NASHVILLE — In the iTunes age of music downloads, Internet radio and CD burners, successful record stores are few and far between. The record store, though, is surviving and thriving in Music City.

Start with the legendary Ernest Tubb Record Shop (417 Broadway, etrecordshop.com), home to thousands of country records, CDs and videos, from contemporary material to hard-to-find music from the 1920s.

"We have everything that's currently available in the country music market," said general manager Dave Simon. "We search high and low for any new products that are out there, and we try to stock it."

The store, known as Shop No. 1 among the four Tubb locations, opened in 1947 a block and a half away, and moved to its current location in 1951.

At the other end of the musical spectrum is Third Man Records (623 Seventh Ave.
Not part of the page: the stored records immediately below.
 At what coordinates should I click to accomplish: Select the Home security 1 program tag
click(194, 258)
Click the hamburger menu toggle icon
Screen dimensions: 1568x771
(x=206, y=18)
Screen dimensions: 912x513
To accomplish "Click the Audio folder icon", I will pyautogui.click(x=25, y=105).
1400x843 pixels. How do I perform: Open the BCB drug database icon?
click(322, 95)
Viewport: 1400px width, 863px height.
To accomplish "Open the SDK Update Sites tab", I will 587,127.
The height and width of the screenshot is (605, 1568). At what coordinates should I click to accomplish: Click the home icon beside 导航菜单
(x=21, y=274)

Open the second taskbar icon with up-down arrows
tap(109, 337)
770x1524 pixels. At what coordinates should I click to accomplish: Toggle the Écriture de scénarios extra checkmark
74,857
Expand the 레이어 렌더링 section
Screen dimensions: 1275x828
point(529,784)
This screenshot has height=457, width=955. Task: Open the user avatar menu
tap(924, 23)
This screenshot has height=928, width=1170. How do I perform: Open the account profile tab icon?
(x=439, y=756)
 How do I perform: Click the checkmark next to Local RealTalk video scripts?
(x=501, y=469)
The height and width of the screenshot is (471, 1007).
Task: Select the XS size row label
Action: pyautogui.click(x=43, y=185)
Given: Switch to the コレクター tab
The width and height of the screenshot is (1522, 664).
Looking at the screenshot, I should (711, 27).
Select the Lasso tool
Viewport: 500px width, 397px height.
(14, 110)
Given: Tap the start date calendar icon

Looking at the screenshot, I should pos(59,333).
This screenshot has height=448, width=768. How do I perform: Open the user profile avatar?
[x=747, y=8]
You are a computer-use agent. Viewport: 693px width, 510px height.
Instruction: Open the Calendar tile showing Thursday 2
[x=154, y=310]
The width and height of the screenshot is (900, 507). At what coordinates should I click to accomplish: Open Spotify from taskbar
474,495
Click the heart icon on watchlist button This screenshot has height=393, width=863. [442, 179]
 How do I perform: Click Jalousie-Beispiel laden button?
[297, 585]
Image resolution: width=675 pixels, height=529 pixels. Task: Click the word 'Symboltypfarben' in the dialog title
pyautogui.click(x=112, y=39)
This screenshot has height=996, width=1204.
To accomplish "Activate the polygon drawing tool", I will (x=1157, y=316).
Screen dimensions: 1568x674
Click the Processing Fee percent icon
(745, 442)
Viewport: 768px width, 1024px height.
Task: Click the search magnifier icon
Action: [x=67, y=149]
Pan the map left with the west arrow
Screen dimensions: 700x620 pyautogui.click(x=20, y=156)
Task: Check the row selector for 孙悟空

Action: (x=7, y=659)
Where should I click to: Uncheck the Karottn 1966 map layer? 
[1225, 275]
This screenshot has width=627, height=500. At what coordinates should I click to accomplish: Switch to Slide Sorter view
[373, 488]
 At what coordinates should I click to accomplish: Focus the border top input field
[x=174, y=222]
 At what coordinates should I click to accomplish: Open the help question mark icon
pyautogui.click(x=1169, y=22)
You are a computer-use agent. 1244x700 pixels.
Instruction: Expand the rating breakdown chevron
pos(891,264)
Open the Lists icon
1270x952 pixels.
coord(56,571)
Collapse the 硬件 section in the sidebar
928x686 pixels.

South, thirdmanrecords.com), opened last year by Jack White (White Stripes, Raconteurs) as a home for his record label, production house and distribution center. Third Man does about two releases a month, offering limited-edition versions of its singles — hand-pressed, hand-embossed and in tri-color vinyl — by subscription (on the site's home page, click on "Vault") or via a tiny on-site record shop.

Another store worth noting is Grimey's New & Pre-Loved Records (1604 Eighth Ave. South, grimeys.com). Mike Grimes started the business, the story goes, because he had a lot of old records sitting around and wanted to open a cool shop.

Visitors also need to stop in at Lawrence Record Shop (409 Broadway, lawrencerecordshop.com), which ships vinyl all over the world.

"In the last few years. It's been light jazz, blues, hip-hop," said Paul Lawrence, whose family has run the business since 1954. "But people also come in for country and bluegrass ... so, much of what we've got isn't available on the Internet."

"They're awesome, and they're all their own people," local music impresario Jason Moon Wilkins said of the city's record shops.